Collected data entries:
Content starts
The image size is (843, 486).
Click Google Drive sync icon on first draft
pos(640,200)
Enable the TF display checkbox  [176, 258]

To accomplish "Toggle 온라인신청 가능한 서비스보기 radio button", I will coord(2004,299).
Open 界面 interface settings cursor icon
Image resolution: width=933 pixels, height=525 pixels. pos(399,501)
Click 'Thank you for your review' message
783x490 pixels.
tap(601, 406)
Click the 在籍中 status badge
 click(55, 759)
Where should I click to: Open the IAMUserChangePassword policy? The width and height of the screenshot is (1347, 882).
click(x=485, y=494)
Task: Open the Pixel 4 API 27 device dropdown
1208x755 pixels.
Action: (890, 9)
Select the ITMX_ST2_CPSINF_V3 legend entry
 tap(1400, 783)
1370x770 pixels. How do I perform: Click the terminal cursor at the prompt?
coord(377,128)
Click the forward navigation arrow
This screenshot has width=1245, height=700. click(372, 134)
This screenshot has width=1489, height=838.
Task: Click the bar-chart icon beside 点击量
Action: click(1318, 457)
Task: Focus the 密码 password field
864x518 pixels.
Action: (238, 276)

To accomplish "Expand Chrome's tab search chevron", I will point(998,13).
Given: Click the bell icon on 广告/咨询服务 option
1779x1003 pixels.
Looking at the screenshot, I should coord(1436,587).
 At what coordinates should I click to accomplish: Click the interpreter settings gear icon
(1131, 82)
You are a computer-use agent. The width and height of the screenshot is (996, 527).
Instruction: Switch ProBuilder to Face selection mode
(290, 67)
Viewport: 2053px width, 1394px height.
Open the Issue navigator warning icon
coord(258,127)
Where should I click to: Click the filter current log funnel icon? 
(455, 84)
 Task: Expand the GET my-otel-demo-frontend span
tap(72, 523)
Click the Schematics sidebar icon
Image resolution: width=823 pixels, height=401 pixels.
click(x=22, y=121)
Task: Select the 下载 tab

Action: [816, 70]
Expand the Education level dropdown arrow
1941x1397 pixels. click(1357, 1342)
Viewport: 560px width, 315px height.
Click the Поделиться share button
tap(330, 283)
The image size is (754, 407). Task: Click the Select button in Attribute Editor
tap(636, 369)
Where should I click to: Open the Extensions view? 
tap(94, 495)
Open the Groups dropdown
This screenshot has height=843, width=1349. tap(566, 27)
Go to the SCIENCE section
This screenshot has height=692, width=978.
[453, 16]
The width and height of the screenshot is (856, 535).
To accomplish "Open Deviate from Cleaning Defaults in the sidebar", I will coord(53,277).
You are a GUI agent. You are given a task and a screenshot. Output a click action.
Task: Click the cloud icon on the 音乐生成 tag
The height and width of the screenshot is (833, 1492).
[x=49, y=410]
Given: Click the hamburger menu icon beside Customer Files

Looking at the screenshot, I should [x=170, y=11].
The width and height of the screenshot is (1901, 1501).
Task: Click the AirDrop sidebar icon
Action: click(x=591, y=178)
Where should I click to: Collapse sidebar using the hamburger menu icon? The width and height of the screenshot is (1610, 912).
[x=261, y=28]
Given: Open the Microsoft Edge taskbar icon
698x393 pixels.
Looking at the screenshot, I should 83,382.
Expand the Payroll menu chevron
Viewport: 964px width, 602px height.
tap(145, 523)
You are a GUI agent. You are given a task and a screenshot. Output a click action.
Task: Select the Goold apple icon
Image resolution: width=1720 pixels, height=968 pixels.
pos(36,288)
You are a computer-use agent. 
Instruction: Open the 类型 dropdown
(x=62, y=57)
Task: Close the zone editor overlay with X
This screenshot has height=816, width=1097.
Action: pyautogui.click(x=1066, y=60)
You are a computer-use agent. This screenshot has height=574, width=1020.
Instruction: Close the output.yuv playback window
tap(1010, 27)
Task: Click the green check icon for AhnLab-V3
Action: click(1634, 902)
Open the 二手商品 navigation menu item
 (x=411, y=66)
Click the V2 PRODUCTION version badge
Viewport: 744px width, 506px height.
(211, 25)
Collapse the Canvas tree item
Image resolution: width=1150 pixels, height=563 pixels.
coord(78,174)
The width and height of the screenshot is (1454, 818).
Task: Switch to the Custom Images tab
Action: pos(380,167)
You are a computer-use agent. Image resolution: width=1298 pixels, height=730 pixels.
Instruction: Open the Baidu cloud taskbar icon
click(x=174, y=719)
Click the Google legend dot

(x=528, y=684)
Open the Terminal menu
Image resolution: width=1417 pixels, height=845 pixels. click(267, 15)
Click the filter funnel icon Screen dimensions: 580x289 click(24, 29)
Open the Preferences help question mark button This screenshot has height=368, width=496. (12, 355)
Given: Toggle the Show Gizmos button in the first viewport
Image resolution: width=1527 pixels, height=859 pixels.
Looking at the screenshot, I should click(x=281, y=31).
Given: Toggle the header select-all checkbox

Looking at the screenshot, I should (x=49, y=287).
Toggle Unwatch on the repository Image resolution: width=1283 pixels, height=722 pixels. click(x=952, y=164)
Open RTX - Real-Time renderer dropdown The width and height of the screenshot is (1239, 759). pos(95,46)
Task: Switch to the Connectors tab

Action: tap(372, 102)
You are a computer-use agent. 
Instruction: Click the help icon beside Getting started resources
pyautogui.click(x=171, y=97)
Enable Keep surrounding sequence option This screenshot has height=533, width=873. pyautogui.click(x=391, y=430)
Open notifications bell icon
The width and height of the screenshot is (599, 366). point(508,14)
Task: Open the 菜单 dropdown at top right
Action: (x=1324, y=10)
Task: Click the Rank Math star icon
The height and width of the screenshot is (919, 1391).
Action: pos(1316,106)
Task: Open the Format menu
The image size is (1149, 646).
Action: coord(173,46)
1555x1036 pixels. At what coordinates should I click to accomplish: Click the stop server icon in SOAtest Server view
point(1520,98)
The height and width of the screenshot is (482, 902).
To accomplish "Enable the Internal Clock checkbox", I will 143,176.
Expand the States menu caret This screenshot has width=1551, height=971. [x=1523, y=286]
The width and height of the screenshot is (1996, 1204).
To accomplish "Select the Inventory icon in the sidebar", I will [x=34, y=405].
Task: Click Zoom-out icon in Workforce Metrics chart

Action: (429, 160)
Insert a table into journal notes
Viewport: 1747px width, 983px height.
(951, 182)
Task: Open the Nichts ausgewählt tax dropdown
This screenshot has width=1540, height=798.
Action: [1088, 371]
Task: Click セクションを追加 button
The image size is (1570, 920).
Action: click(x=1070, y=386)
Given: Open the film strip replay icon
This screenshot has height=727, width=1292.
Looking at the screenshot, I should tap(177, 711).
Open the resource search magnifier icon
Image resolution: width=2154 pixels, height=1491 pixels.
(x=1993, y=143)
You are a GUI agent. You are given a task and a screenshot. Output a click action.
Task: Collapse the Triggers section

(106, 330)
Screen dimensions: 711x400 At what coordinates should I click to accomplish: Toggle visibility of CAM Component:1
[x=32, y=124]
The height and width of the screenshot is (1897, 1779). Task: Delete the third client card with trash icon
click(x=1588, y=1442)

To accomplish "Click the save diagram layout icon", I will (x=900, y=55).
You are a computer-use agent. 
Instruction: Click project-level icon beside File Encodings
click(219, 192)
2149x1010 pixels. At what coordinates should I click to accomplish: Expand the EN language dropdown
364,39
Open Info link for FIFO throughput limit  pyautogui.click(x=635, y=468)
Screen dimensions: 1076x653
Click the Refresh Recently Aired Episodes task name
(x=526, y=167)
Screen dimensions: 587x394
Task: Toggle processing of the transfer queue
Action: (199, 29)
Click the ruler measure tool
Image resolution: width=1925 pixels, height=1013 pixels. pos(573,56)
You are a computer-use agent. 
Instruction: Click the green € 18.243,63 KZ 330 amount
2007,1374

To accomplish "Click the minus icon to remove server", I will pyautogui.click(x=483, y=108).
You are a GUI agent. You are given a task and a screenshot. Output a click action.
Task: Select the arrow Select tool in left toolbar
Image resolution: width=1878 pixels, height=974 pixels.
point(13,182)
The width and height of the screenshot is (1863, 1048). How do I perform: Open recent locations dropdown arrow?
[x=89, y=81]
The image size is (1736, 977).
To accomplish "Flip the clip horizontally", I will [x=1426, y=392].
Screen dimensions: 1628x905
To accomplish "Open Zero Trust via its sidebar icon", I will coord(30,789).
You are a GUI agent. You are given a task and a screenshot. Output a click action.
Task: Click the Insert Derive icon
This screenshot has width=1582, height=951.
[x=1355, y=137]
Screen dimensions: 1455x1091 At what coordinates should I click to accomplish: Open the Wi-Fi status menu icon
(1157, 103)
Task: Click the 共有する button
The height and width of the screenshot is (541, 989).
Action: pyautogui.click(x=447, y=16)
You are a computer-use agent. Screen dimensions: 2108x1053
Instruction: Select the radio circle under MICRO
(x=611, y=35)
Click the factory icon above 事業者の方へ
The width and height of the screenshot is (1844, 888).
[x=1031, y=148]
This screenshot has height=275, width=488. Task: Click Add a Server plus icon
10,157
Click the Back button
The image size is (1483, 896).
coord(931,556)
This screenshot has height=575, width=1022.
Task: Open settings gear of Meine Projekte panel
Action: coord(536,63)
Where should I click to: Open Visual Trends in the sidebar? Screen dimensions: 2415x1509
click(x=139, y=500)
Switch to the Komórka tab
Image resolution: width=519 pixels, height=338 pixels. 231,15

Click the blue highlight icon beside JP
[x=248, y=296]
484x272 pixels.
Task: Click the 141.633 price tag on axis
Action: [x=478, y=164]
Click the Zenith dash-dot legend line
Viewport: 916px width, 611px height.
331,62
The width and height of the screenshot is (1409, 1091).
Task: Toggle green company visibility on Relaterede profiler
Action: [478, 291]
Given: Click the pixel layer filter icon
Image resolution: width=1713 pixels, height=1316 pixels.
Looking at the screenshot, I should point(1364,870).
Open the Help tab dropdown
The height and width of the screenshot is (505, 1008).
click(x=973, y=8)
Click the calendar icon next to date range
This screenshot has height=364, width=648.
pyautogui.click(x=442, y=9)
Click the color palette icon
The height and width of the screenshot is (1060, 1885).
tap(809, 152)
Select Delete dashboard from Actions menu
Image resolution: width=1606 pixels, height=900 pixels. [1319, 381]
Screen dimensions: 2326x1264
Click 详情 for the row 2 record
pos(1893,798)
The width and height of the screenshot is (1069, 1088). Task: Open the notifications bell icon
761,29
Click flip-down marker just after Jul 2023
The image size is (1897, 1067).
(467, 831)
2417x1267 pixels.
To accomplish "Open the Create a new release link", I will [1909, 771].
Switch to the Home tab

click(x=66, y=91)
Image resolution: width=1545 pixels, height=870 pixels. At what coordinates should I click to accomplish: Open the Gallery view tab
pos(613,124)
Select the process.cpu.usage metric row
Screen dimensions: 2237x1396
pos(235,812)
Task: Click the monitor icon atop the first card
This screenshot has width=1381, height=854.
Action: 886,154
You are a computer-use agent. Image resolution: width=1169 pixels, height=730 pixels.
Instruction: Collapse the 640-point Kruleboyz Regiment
Content ends
— Assignment —
Search the records for lines holding the word "Insert", then copy each line you find.

— Expected answer —
Insert a table into journal notes
Task: Click the Insert Derive icon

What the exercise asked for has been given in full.